[Debian-med-packaging] Bug#861281: rnahybrid: FTBFS on armel
Lennart Sorensen
lsorense at csclub.uwaterloo.ca
Tue Sep 26 15:10:04 UTC 2017
On Tue, Sep 26, 2017 at 09:57:09AM +0100, Edmund Grimley Evans wrote:
> The infinite loop is still there with gcc-7. I've created bug #876825.
>
> Before you exclude armel, you could perhaps try doing something about
> this warning, which is given not just on armel and may or may not be
> related to the compiler going into an infinite loop:
>
> energy.c:539:104: warning: iteration 6 invokes undefined behavior
> [-Waggressive-loop-optimizations]
Is it because of this:
energy.c:539:53: note: within this loop
for(i=0;i<ALPHASIZE;i++) for(j=0;j<ALPHASIZE;j++) for(k=0;k<=ALPHASIZE;k++) dr_dangle_dg_ar[i][j][k] = 0;
Perhaps that that k<= in the k loop should be < like in the i and j loops so it doesn't go beyond the end of the array.

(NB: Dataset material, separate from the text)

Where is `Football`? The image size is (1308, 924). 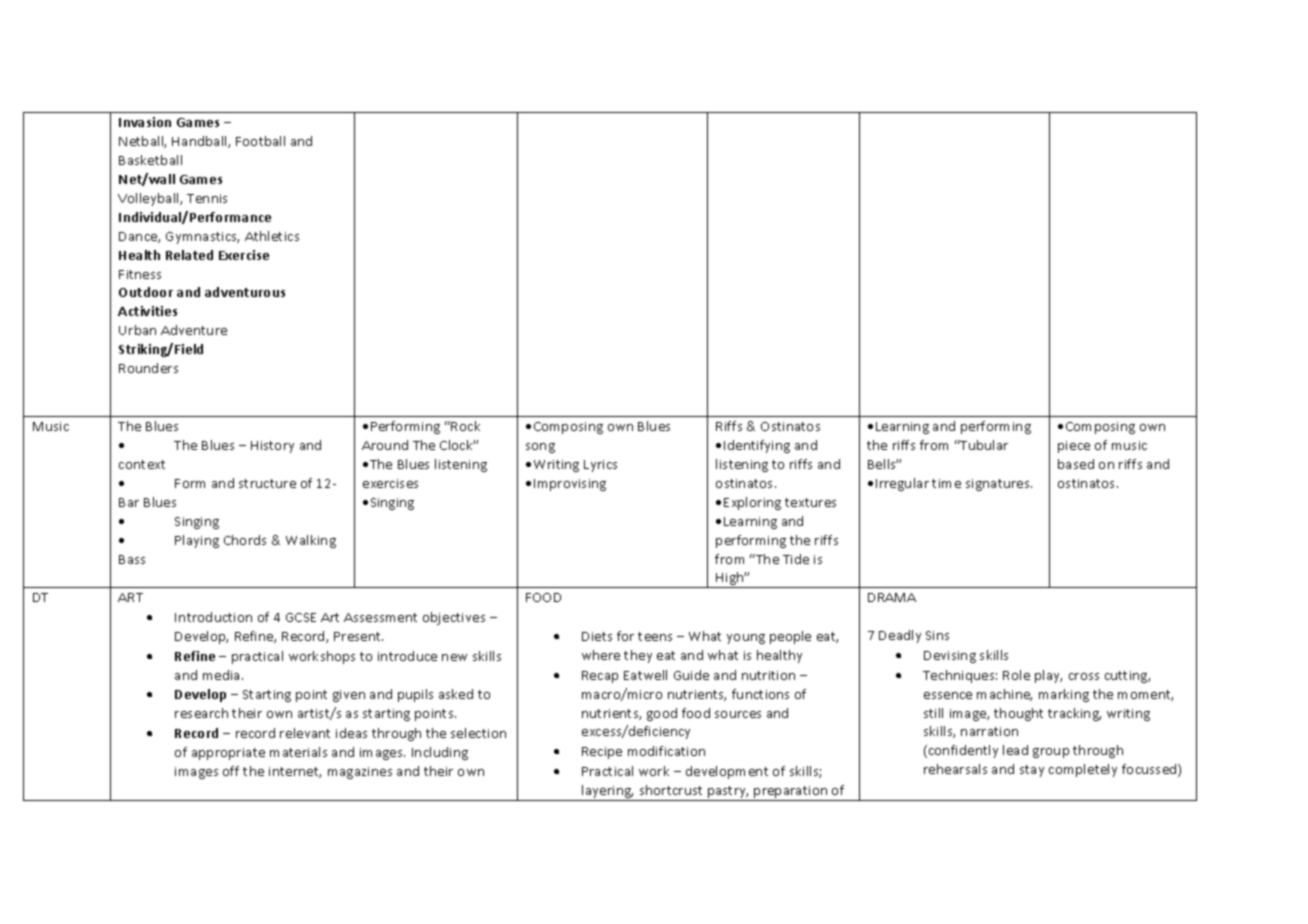
Football is located at coordinates (260, 141).
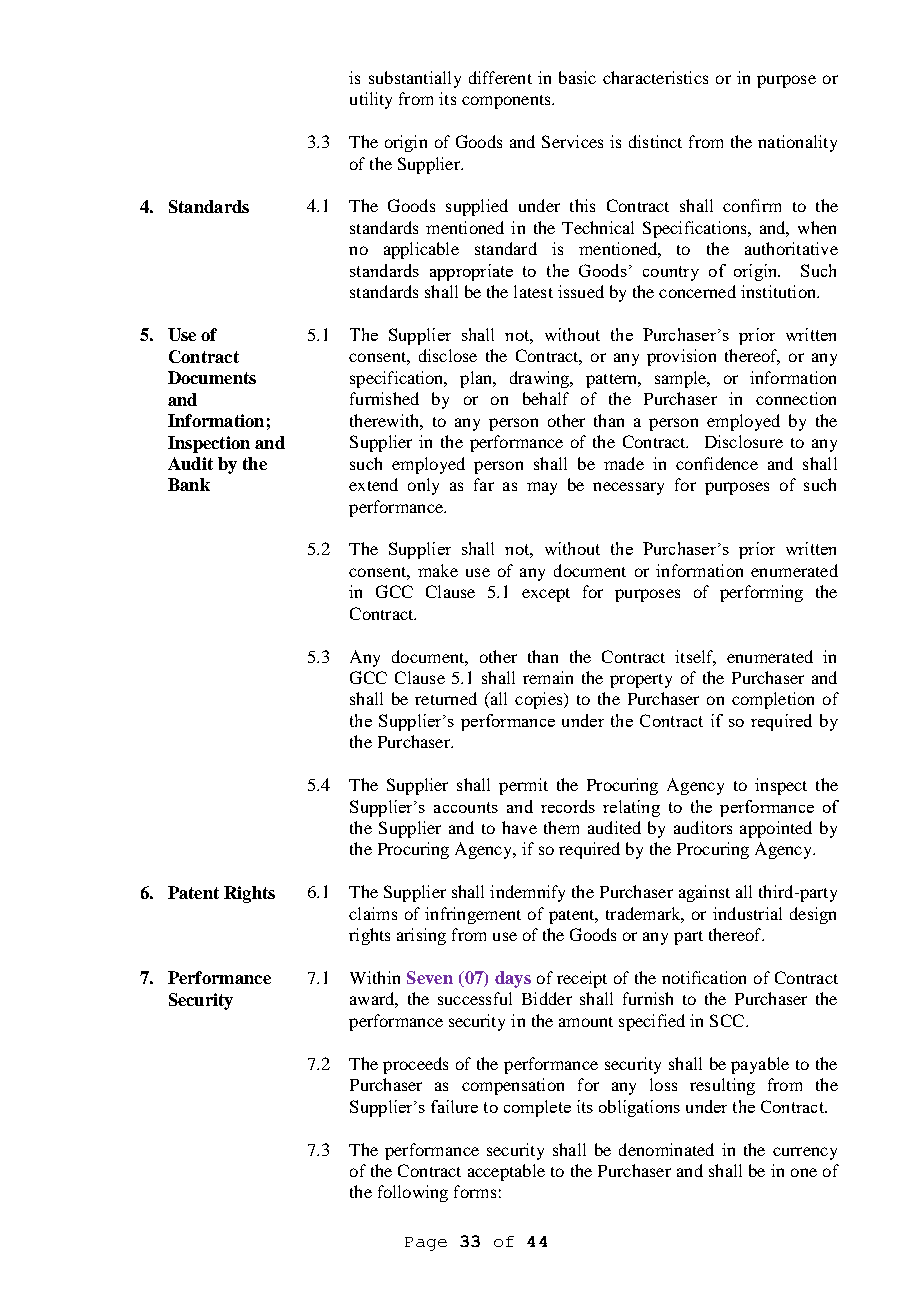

ALPHASIZE is 6, so the k loop would try go one too far. Every array allocated with ALPHASIZE certainly don't add one anywhere, so any look going from 0 to ALPHASIZE must use < not <= so there are two places in the file that are wrong.
I think this might help:
--- rnahybrid-2.1.2.orig/src/energy.c 2013-08-25 11:51:20.000000000 -0400
+++ rnahybrid-2.1.2/src/energy.c 2017-09-26 11:04:34.747986466 -0400
@@ -536,7 +536,7 @@
void init_dr_dangle_dg_ar()
{
int i,j,k;
- for(i=0;i<ALPHASIZE;i++) for(j=0;j<ALPHASIZE;j++) for(k=0;k<=ALPHASIZE;k++) dr_dangle_dg_ar[i][j][k] = 0;
+ for(i=0;i<ALPHASIZE;i++) for(j=0;j<ALPHASIZE;j++) for(k=0;k<ALPHASIZE;k++) dr_dangle_dg_ar[i][j][k] = 0;
dr_dangle_dg_ar[A][U][A] = -0.700;
dr_dangle_dg_ar[A][U][C] = -0.100;
@@ -568,7 +568,7 @@
void init_dl_dangle_dg_ar()
{
int i,j,k;
- for(i=0;i<=ALPHASIZE;i++) for(j=0;j<ALPHASIZE;j++) for(k=0;k<ALPHASIZE;k++) dl_dangle_dg_ar[i][j][k] = 0;
+ for(i=0;i<ALPHASIZE;i++) for(j=0;j<ALPHASIZE;j++) for(k=0;k<ALPHASIZE;k++) dl_dangle_dg_ar[i][j][k] = 0;
dl_dangle_dg_ar[A][A][U] = -0.300;
dl_dangle_dg_ar[C][A][U] = -0.300;
> There are other warnings, too, but undefined behaviour is particularly scary.
The pointers being converted to integers concern me a bit. That might
cause big problems on 64 bit systems.
It sure looks like some seriously sloppy coding.